EXERCISE REQUIREMENTS:
When you reach the line in the data below that contains "The height and width of the screenshot is (427, 602).", please start repeating lines exactly, and stop after the line that contains "Given: Retweet Angela's", repeating nothing else.

DATA TO PROCESS:
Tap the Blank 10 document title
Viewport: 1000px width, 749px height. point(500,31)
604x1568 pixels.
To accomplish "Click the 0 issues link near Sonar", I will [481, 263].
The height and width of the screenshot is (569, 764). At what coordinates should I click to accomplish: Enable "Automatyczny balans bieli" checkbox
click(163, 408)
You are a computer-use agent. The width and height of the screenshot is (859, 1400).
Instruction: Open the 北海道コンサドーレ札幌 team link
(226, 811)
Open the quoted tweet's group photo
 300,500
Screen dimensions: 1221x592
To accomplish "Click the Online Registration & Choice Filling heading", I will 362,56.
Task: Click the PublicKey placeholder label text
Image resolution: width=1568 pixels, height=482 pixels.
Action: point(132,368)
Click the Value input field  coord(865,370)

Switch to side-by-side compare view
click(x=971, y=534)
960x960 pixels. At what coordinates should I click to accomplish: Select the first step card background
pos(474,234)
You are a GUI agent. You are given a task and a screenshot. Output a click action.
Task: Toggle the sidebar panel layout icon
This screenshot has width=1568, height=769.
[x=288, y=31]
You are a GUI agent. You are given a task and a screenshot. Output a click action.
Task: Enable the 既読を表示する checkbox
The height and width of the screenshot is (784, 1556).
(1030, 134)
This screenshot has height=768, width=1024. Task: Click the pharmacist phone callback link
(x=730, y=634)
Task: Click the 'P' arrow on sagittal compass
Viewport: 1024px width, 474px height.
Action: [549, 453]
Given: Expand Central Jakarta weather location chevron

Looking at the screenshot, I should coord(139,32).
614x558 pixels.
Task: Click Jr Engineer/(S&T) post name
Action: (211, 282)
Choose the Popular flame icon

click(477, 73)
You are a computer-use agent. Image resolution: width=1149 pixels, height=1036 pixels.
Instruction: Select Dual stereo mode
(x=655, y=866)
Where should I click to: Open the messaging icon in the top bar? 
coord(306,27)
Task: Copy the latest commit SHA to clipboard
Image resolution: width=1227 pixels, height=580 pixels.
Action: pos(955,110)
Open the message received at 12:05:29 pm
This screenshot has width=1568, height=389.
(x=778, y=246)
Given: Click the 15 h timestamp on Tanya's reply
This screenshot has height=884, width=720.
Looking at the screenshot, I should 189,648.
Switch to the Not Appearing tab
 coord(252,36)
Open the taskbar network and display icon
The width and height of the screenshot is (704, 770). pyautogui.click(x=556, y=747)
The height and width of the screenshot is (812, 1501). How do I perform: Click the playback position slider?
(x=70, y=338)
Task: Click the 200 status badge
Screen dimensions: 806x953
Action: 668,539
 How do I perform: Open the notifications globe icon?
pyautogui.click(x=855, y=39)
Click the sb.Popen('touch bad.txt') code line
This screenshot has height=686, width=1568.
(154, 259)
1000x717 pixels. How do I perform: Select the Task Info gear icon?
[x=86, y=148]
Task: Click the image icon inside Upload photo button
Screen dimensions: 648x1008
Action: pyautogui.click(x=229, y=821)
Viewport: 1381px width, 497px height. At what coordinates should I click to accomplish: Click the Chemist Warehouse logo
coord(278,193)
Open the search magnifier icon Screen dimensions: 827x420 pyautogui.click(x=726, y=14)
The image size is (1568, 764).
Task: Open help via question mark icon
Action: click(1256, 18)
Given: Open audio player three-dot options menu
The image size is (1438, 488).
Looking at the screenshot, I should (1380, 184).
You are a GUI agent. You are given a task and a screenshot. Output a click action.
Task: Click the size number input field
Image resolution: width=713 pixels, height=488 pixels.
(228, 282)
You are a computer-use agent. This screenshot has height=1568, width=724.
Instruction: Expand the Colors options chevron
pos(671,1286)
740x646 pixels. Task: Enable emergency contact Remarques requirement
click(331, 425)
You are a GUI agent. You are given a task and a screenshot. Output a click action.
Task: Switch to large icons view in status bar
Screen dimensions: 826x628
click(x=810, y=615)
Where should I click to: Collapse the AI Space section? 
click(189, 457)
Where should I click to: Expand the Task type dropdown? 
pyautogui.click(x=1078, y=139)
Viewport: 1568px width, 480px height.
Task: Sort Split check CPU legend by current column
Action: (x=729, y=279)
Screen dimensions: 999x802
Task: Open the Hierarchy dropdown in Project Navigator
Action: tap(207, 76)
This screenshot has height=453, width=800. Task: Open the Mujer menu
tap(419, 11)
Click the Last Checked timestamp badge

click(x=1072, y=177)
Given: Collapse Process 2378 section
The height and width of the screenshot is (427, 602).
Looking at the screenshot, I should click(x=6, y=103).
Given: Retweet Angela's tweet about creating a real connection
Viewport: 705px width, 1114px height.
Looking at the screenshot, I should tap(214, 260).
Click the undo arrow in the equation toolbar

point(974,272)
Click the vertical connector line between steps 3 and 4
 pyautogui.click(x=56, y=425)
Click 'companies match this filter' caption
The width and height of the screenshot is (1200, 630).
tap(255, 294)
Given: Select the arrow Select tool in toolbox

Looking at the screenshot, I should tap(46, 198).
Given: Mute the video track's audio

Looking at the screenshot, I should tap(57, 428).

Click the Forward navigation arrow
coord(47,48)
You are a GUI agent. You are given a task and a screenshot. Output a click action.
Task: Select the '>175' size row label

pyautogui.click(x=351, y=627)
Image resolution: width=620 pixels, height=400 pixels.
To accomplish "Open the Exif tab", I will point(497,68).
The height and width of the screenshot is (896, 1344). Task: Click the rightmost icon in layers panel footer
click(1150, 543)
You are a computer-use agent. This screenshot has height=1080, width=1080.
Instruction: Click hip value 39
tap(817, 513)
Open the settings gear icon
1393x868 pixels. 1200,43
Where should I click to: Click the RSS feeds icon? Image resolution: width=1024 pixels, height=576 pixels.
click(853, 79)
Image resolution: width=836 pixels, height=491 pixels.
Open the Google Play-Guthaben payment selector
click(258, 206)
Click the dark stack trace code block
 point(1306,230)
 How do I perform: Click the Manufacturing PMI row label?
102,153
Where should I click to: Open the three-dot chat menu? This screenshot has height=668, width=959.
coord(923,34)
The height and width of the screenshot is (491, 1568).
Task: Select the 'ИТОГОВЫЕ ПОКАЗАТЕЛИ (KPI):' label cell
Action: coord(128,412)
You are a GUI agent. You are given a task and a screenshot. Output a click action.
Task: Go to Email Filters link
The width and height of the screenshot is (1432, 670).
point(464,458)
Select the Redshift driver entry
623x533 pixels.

RESULT:
The height and width of the screenshot is (427, 602).
Looking at the screenshot, I should click(x=6, y=103).
Given: Retweet Angela's tweet about creating a real connection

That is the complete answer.